[Pixel coordinate grounding data]
※

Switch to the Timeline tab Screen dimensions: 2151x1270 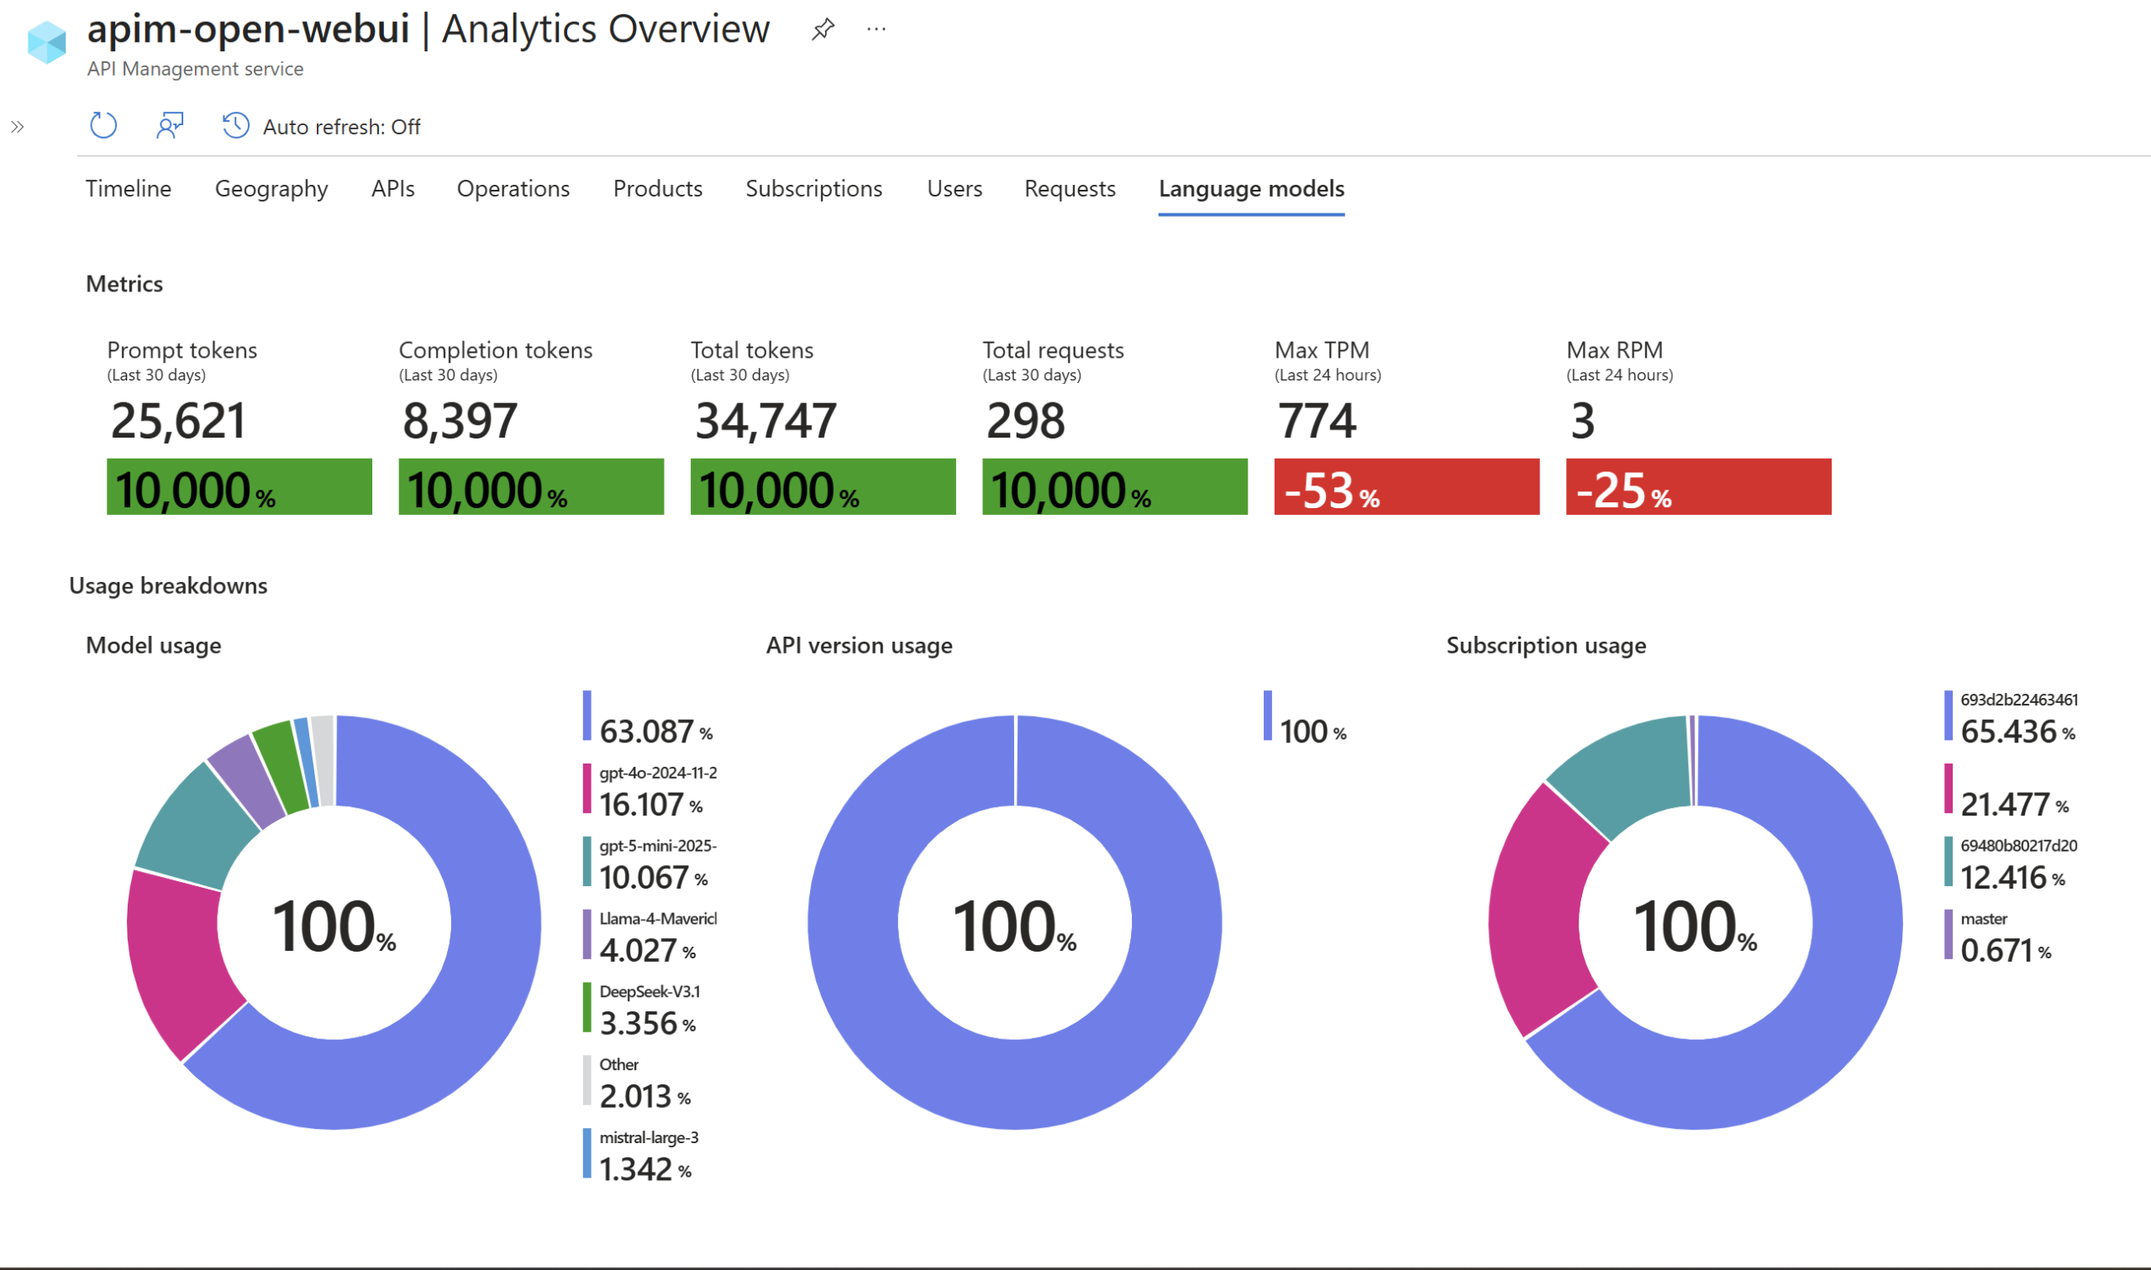point(128,188)

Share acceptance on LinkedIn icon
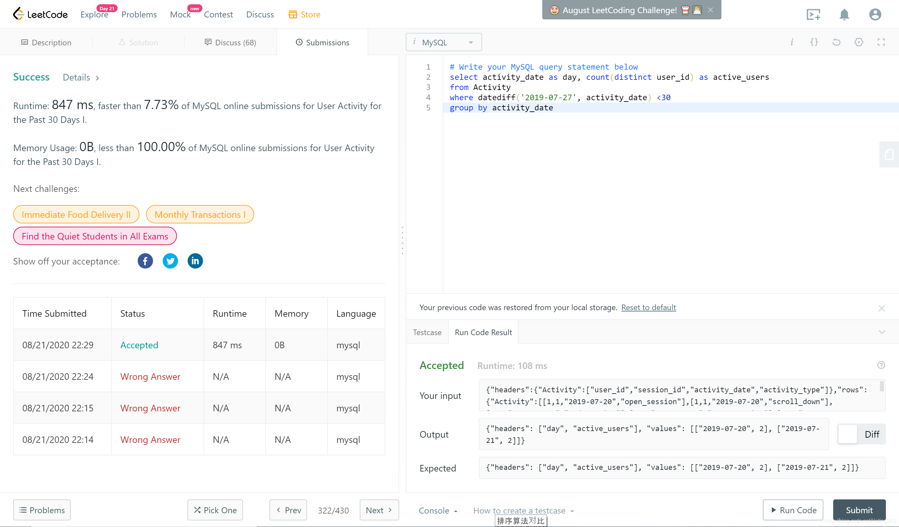[x=195, y=261]
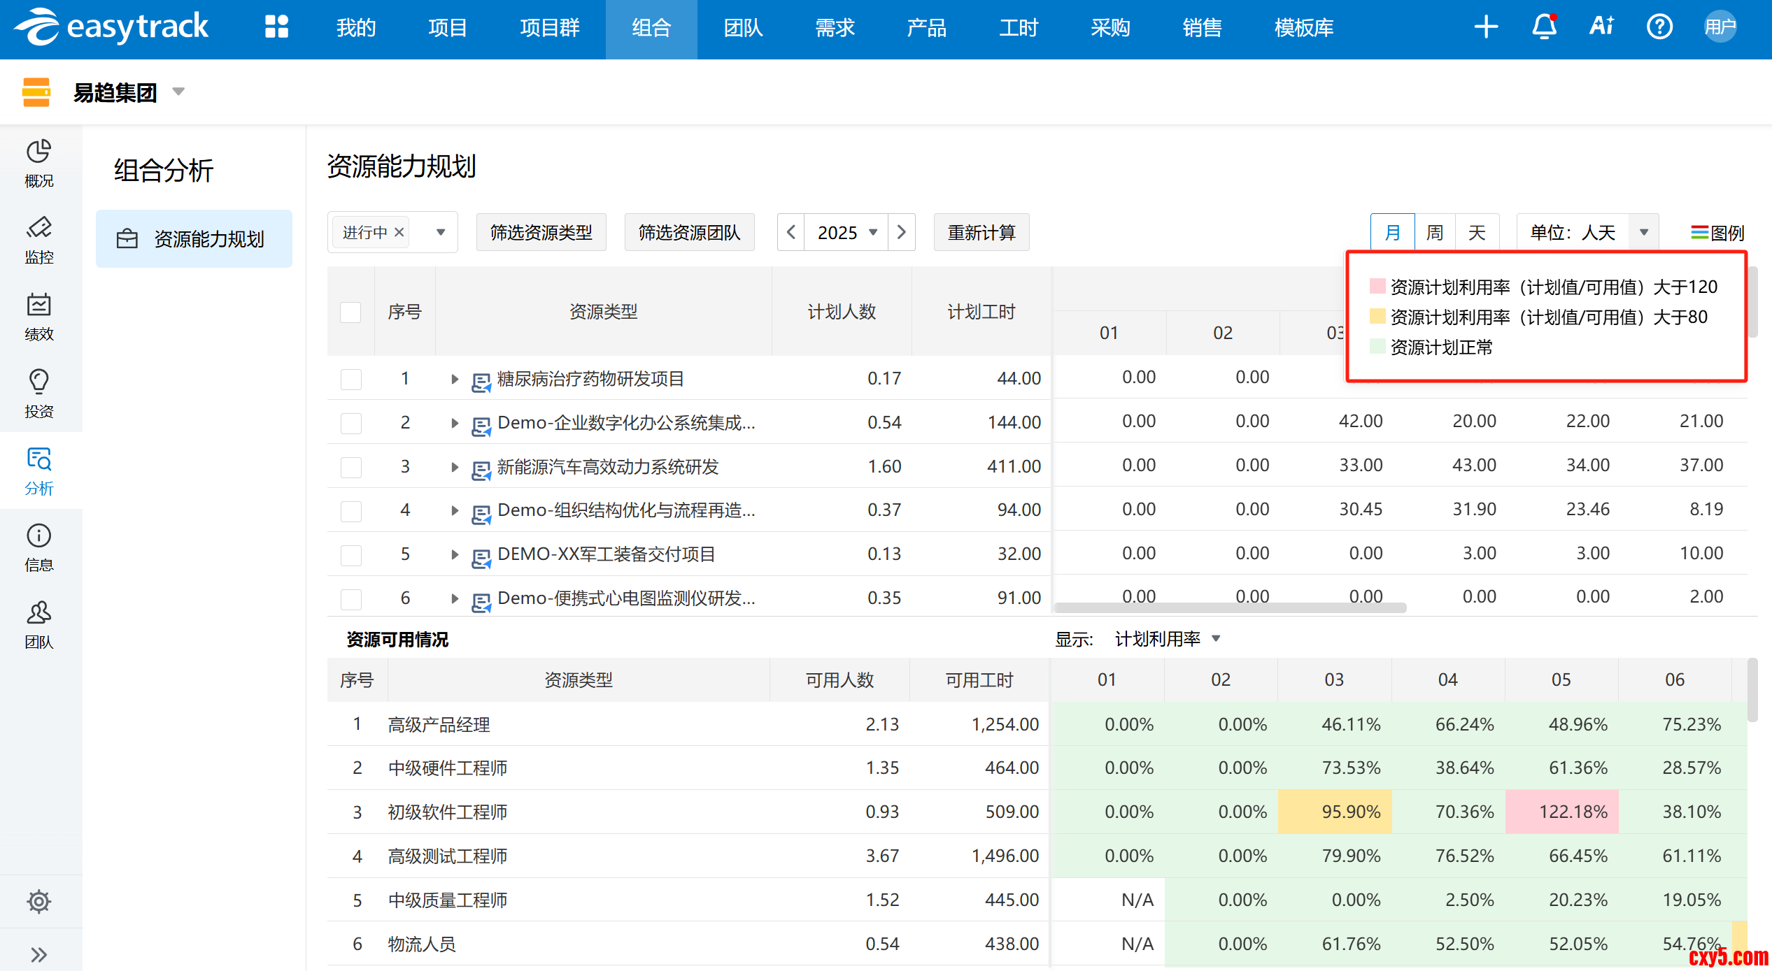
Task: Click the settings gear in sidebar
Action: (x=39, y=901)
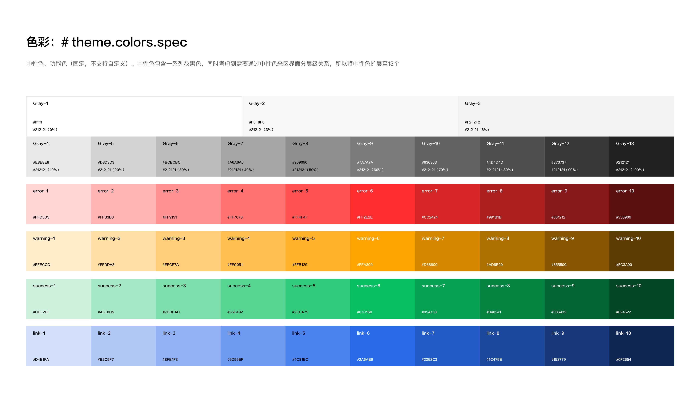
Task: Pick the Gray-7 #A6A6A6 swatch
Action: tap(253, 156)
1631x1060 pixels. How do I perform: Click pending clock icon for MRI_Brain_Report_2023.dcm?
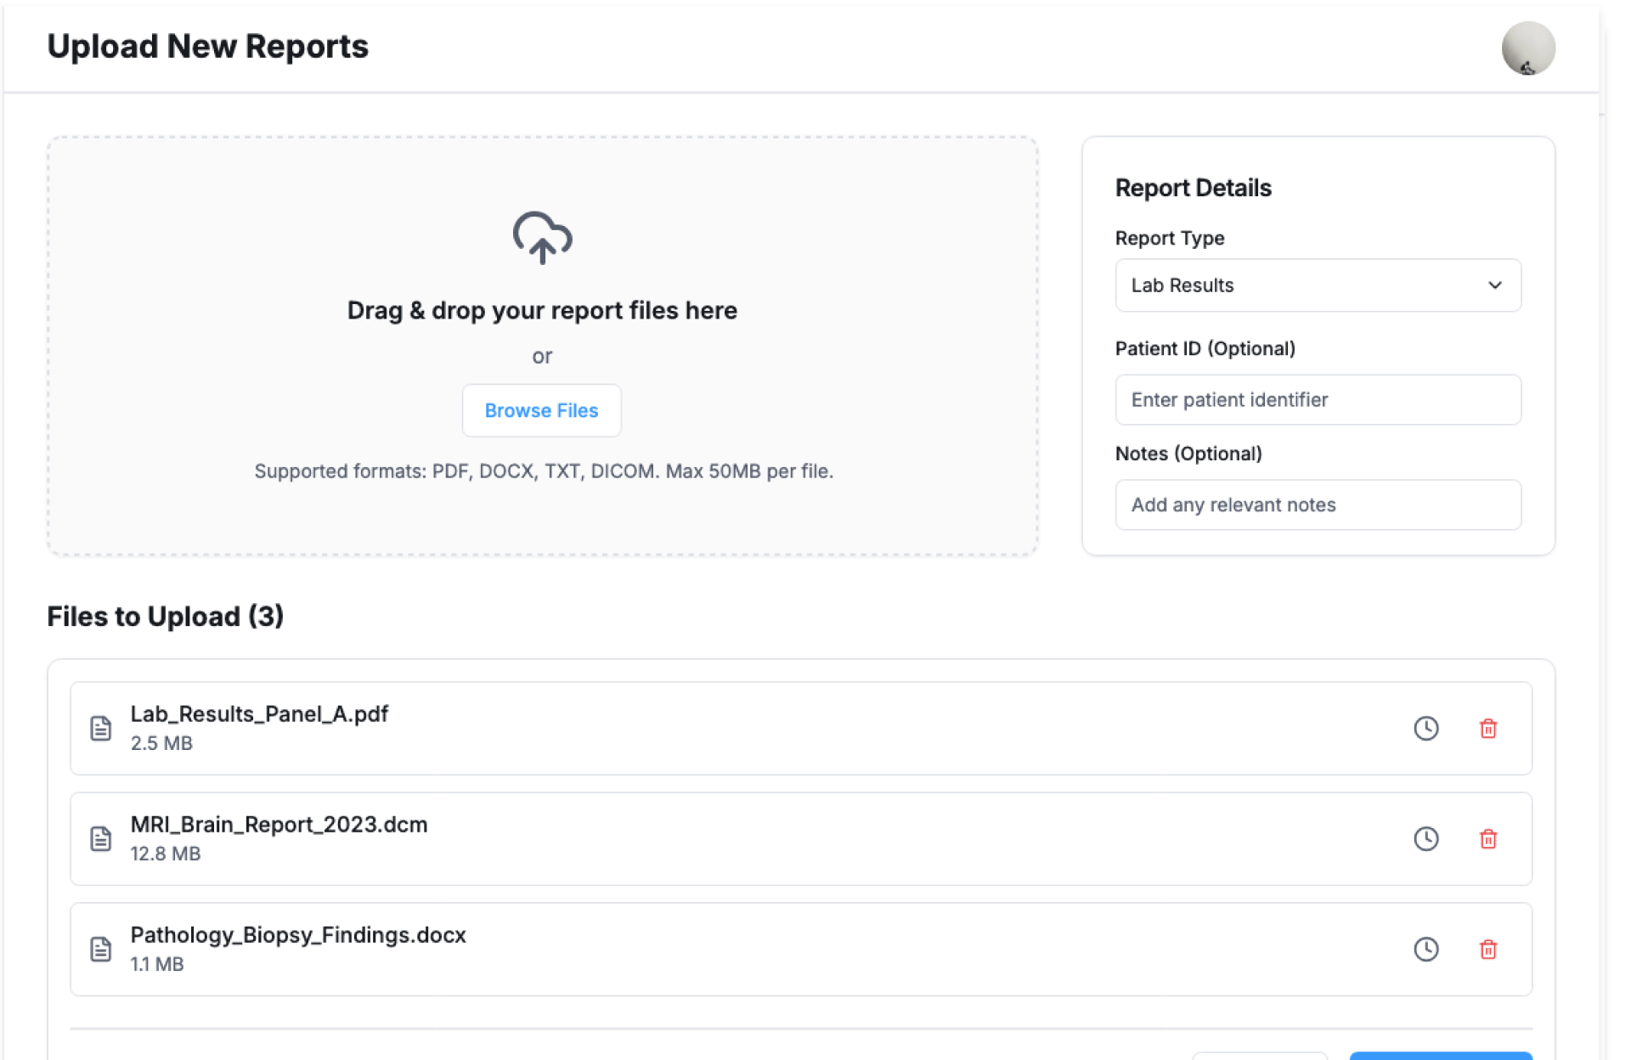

※

WORK INSTRUCTIONS:
Exactly as written, reproduce the lines from the one containing "Share acceptance on LinkedIn icon" through the last line of the entries above, and leave every picture out.

REPLY TO THE TASK:
Share acceptance on LinkedIn icon
[x=195, y=261]
Task: Click the settings gear in sidebar
Action: (x=39, y=901)
Task: Pick the Gray-7 #A6A6A6 swatch
Action: tap(253, 156)
1631x1060 pixels. How do I perform: Click pending clock icon for MRI_Brain_Report_2023.dcm?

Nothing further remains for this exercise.